START DATA TO EXAMINE

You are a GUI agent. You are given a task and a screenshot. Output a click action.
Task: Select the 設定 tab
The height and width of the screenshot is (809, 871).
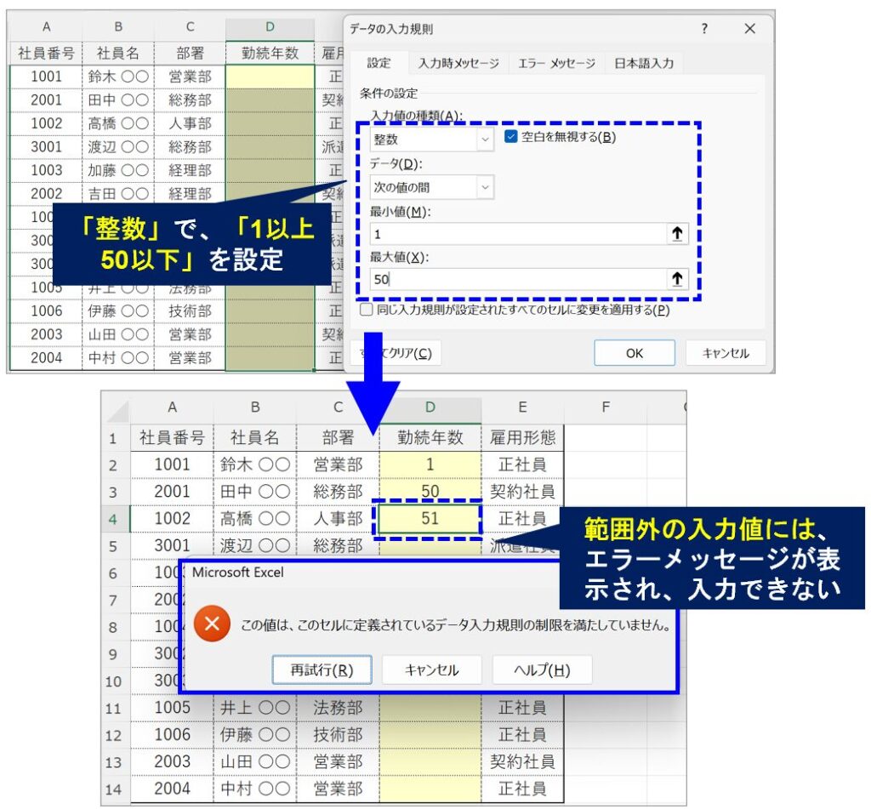(379, 63)
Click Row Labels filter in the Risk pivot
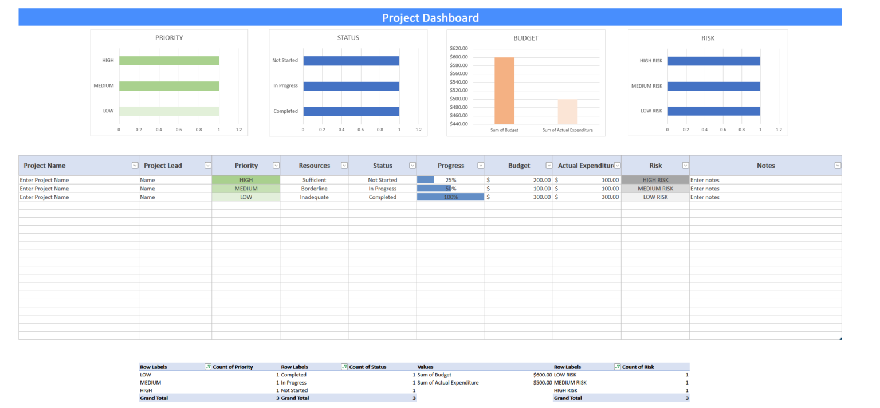Viewport: 880px width, 408px height. tap(616, 367)
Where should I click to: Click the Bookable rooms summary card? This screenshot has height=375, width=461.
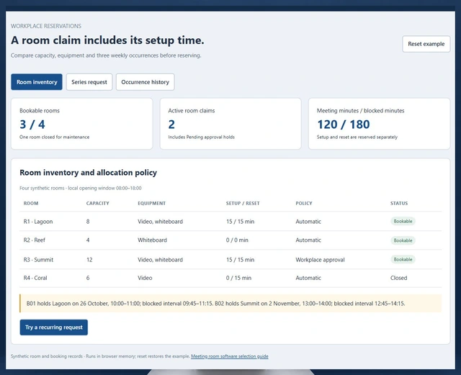point(82,124)
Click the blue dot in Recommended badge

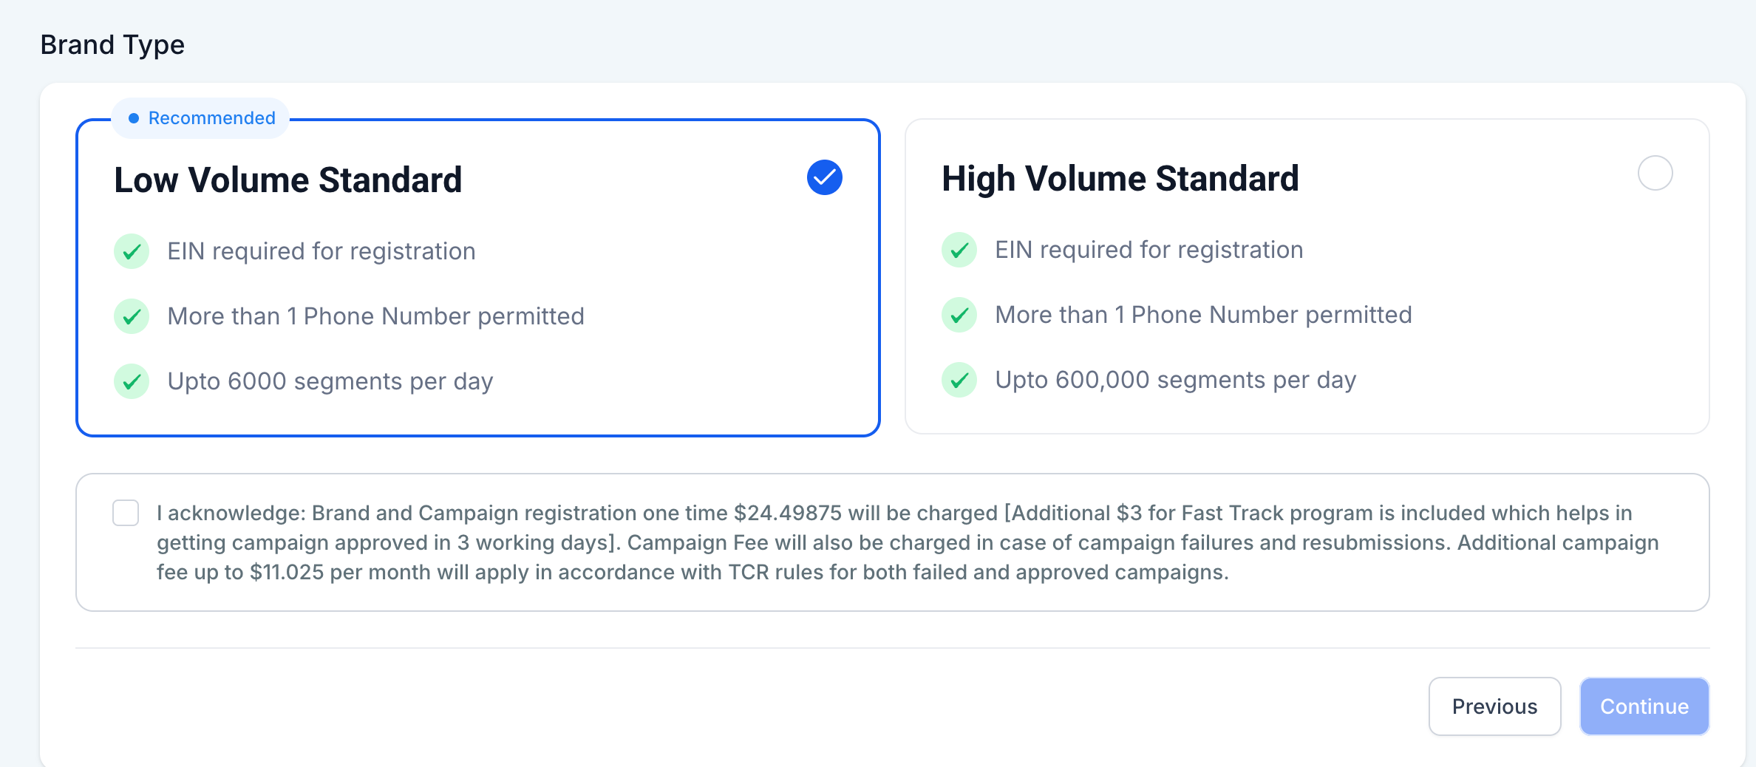coord(134,118)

END DATA TO EXAMINE

TASK DIRECTIONS >>
In your copy of the listing, please omit the pictures and keep every word exact.

SOLUTION BELOW >>
You are a GUI agent. You are given a task and a screenshot. Output a click action.
Task: Select the 設定 tab
The height and width of the screenshot is (809, 871).
(379, 63)
Click Row Labels filter in the Risk pivot
Viewport: 880px width, 408px height. tap(616, 367)
Where should I click to: Click the Bookable rooms summary card? This screenshot has height=375, width=461.
point(82,124)
Click the blue dot in Recommended badge

coord(134,118)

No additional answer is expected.